IT maturity improves in small and medium sized businesses
A new study by IT management specialist Kaseya looks at IT department practices and for the second year in a row finds a growing level of maturity in SMBs and mid-market companies.
Kaseya uses an IT Management Maturity Model that divides companies into five levels, from the lowest 'Reactive' through 'Efficient', 'Proactive' and 'Aligned' up to the highest 'Strategic'.
While 83 percent of respondents classify their IT organization as being at one of the first three, less mature levels on the model; Reactive, Efficient, or Proactive, at the other end of the scale, when compared a survey in 2016, the number of high maturity companies has increased by three percent to 17 percent.

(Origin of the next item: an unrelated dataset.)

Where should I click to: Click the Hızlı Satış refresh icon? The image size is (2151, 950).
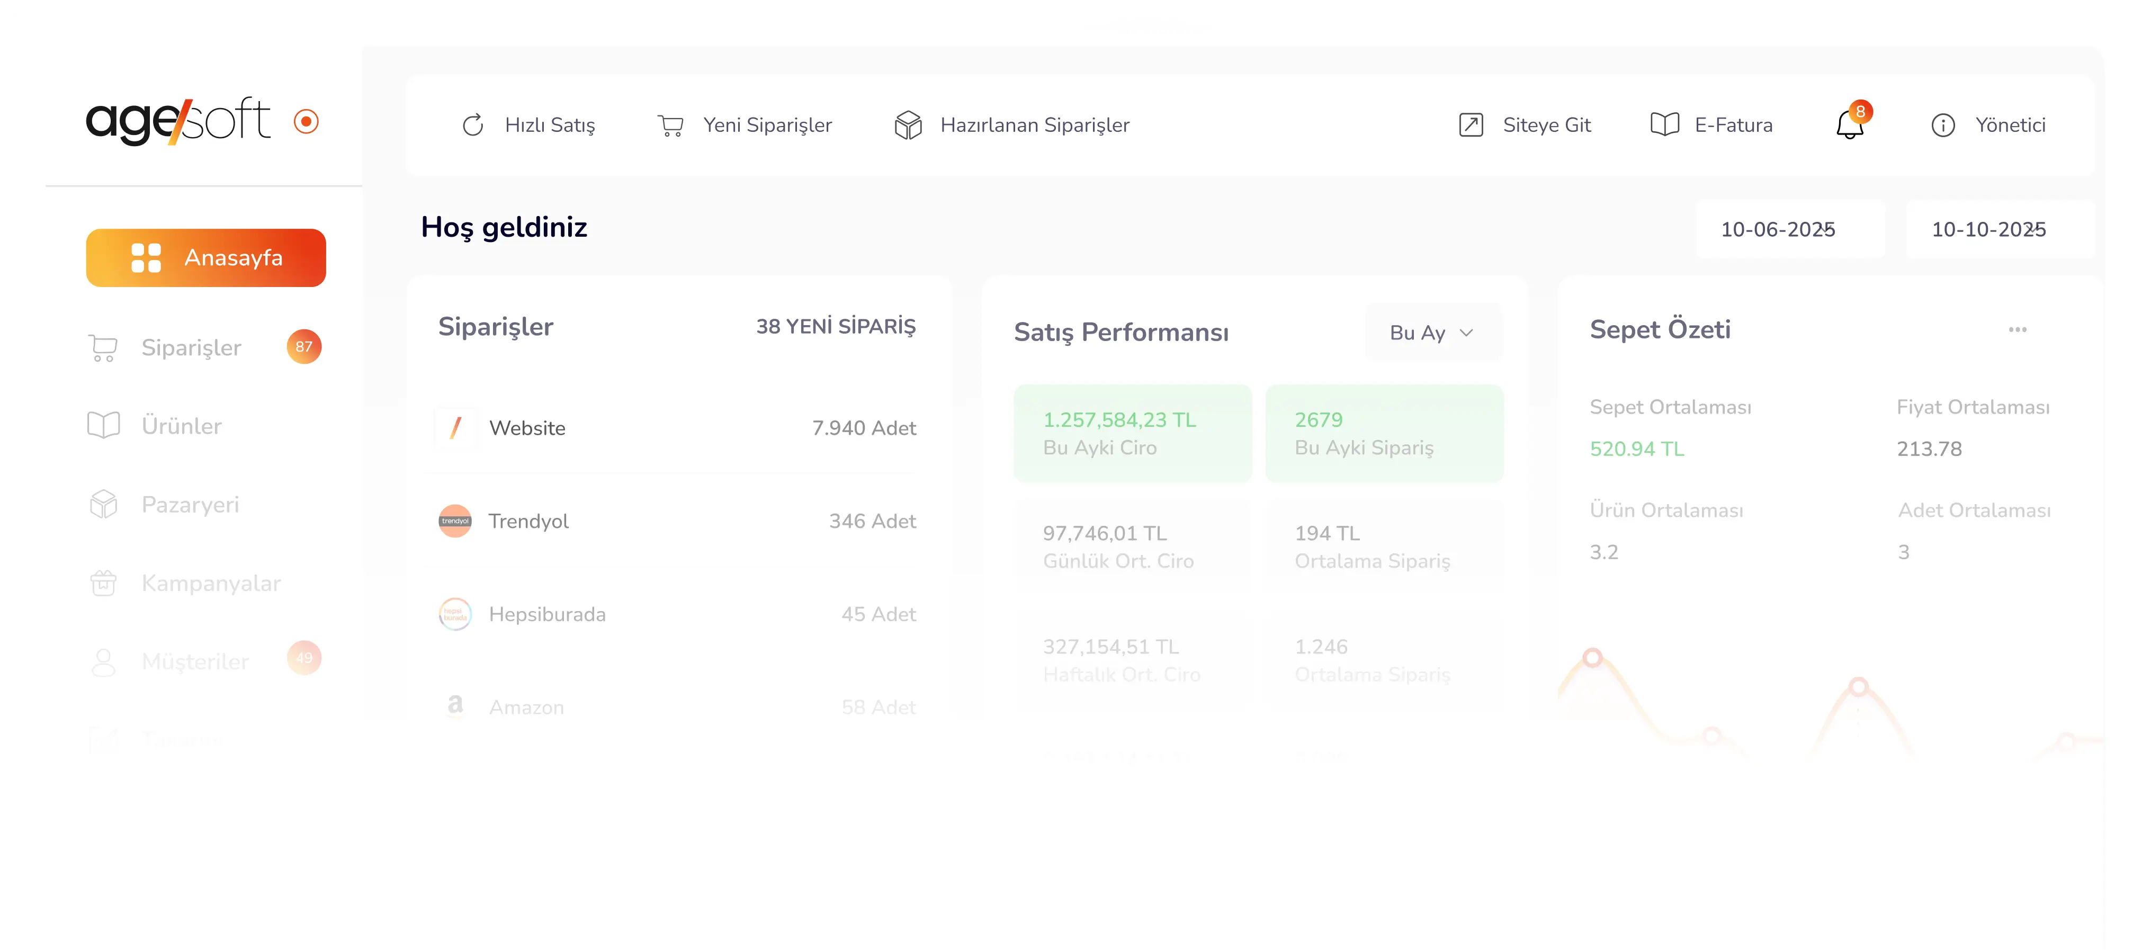(x=473, y=125)
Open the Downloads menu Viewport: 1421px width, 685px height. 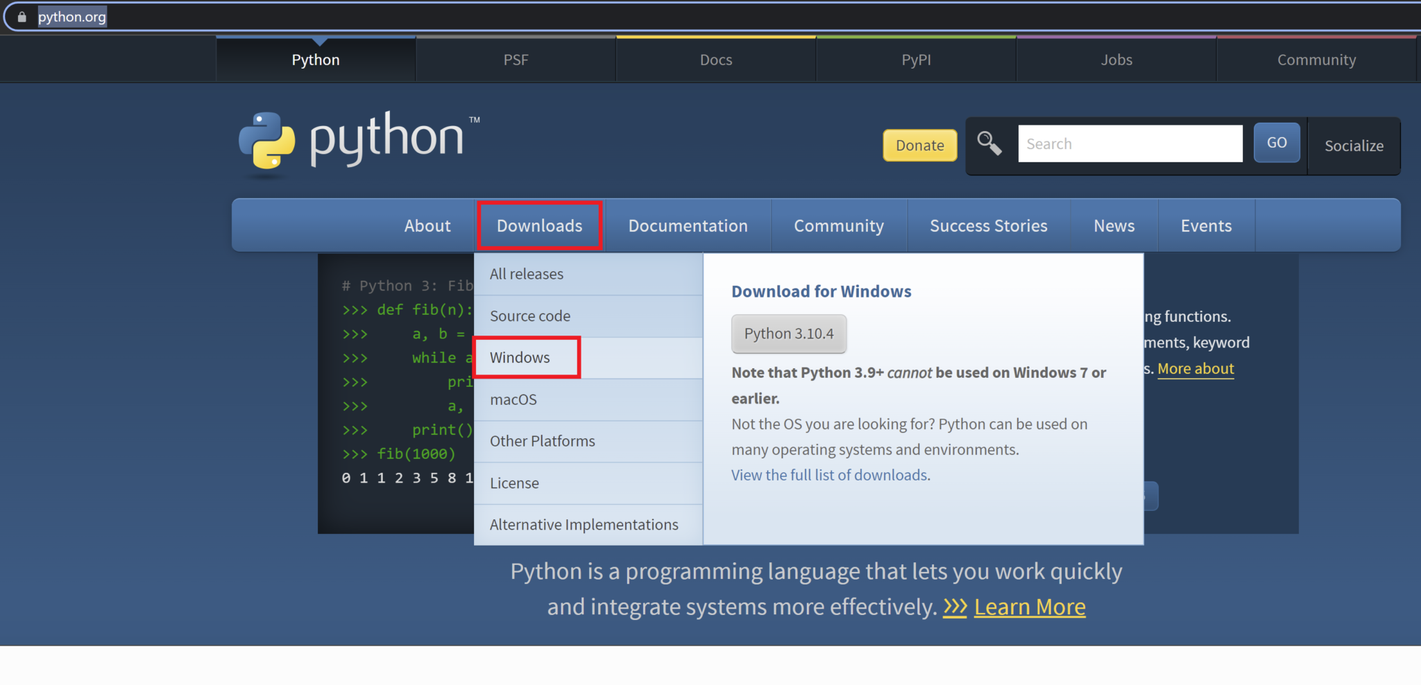click(x=539, y=225)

"One of the most important findings in our annual survey of SMB and midmarket enterprises and their IT practices is a significant year-over-year increase in the number of what we call 'mature' organizations. As companies of all sizes embrace modern tactics and leverage strategic new technology, such as the cloud, predictive analytics and advanced security, they become more 'mature' as an IT organization as a result," says Taunia Kipp, global senior vice president of marketing for Kaseya. "The IT Operations Benchmark Survey is seen as a key resource for organizations across all levels of the maturity model to gauge their success against others, as well as offer insight into what makes the more mature organizations successful. This survey 'opens the curtains' offering visibility into the inner-workings of a variety of IT organizations -- a strategic advantage to any sized company that would like to learn why some IT organizations succeed while others are more reactive."
Part of what drives this added maturity is having formal benchmarks for success, 46 percent of companies with higher maturity levels (Strategic and Aligned) have formal service-level agreements (SLAs) in place. By contrast, only 21 percent of all respondents have SLAs in place, and less than 10 percent of Reactive companies have them. This trend continues when comparing companies that measure Mean Time to Recover (MTTR). Nearly 60 percent of the companies with higher maturity levels measure MTTR, but only 34 percent of all respondents and 22 percent of Reactive companies do so.